The baffling thing is that many of the above examples feature genuinely talented people who have done outstanding work elsewhere. Barry Murphy, for example, is a wonderful stand-up and hilarious in the bite-sized chunks of Apres Match. Morgan C Jones, who appeared in This is Nightlive and wrote as well as starred in Extra, Extra, also featured on 1980s cult favourite Nighthawks and is a much-in-demand voice actor.
Yet when it comes to producing a coherent series for RTE, even the sharpest performers seem to be immediately gripped by a kind of comedy paralysis that turns their funnybones to dust.
>LOHAN'S NO LEGEND Liz & Dick, the cable TV movie about Elizabeth Taylor and Richard Burton's tempestuous relationship, was supposed to be Lindsay Lohan's comeback.
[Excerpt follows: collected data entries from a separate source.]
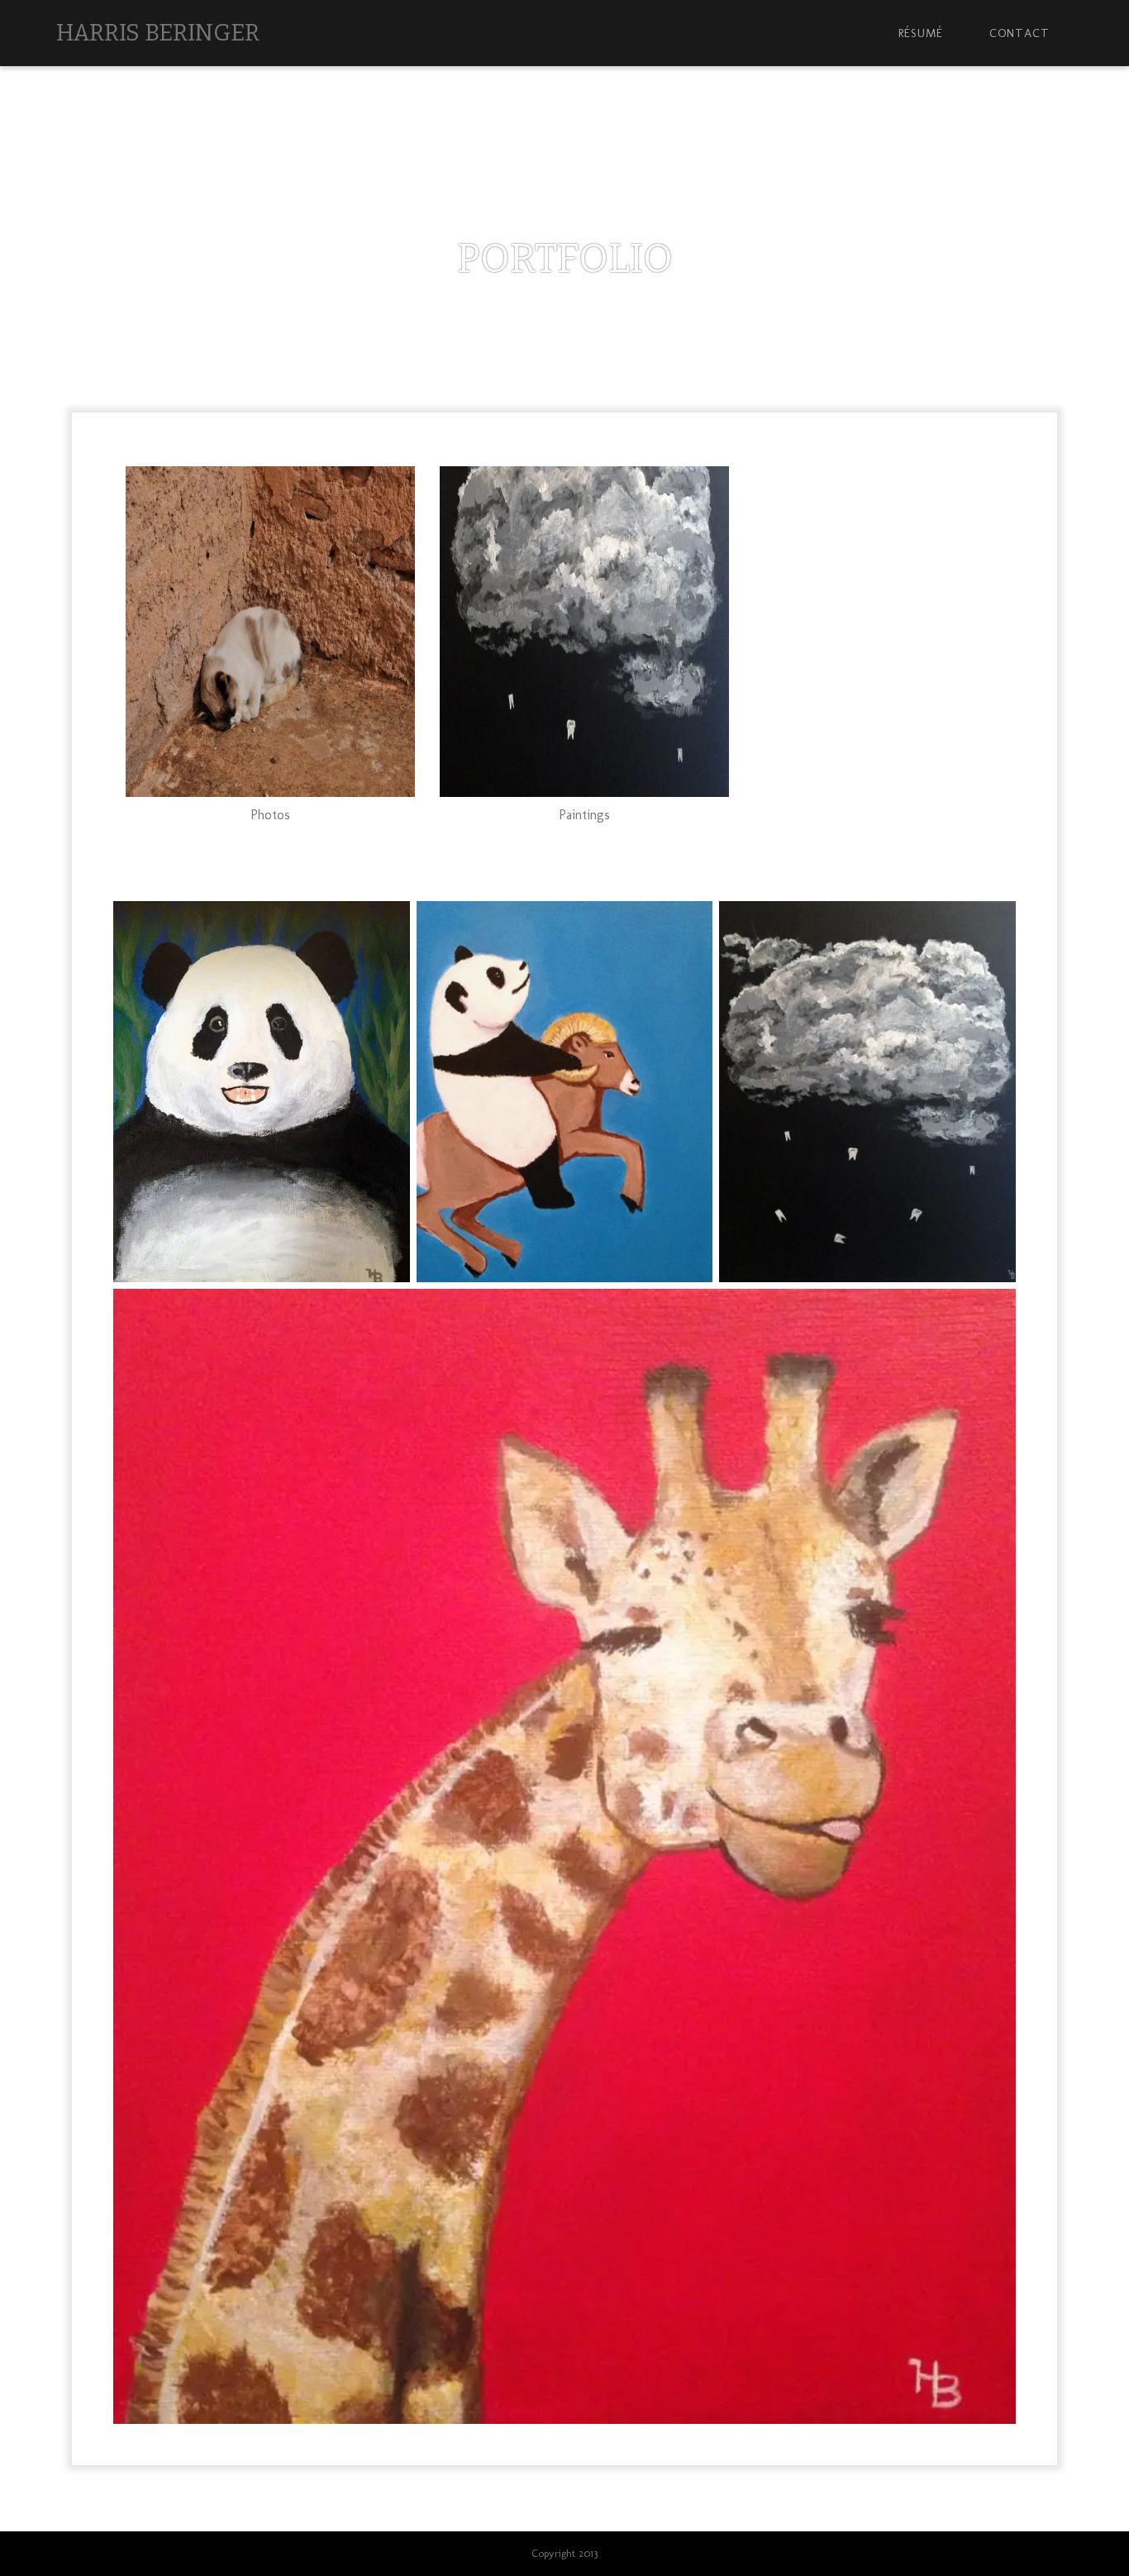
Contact (1019, 33)
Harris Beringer (158, 32)
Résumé (920, 33)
Instead, it's turned into her going-away.
The reviews for the 90-minute flick, which went out on America's Lifetime channel last weekend, have been savage. The Hollywood Reporter reviewer Tim Goodman called it "half train wreck, half Saturday Night Live skit", adding: "Lohan is woeful as Taylor from start to finish." Poor Lindsay. Not good, is it? Actually, stuff poor Lindsay -- it sounds like an absolute treat for lovers of turkeys so bad they're good. Likening the script and performances to "a school play," Goodman wrote, "It's an instant classic of unintentional hilarity. Drinking games were made for movies like this."
Right, TV3: you get on the blower to Lifetime and I'll get the beer in.
>the new james bond? In what must rank as the strangest shot at a career change ever, former EastEnder Dean Gaffney (he's the bloke with the fingernails-on-a-chalkboard voice who used to play street sweeper Robbie Jackson) has applied for a job as a security observer with MI5.
The job spec requires people who are "curious and discreet", and Dean reckons he fits the bill perfectly. "No one is going to think that Dean Gaffney off the telly is working for MI5," he says. "It's the perfect cover."
Curious, definitely, but discreet? Well, let's just point out that Dean told all of the above to The Sun. Cover blown, I think.
>there was only one JR It's often been said Dallas would have been nothing without the late Larry Hagman as JR Ewing. I agree. Though I never cared much for the series, Hagman, a better actor than he was usually given credit for (see him as the ruthless record company boss in 1974's Stardust, starring David Essex), was always terrific in it.
The producers of the revived version say it will go on despite his death. That's no surprise; television is a business like any other. But while there might be plenty of oil left in Dallas, Hagman was pure gold.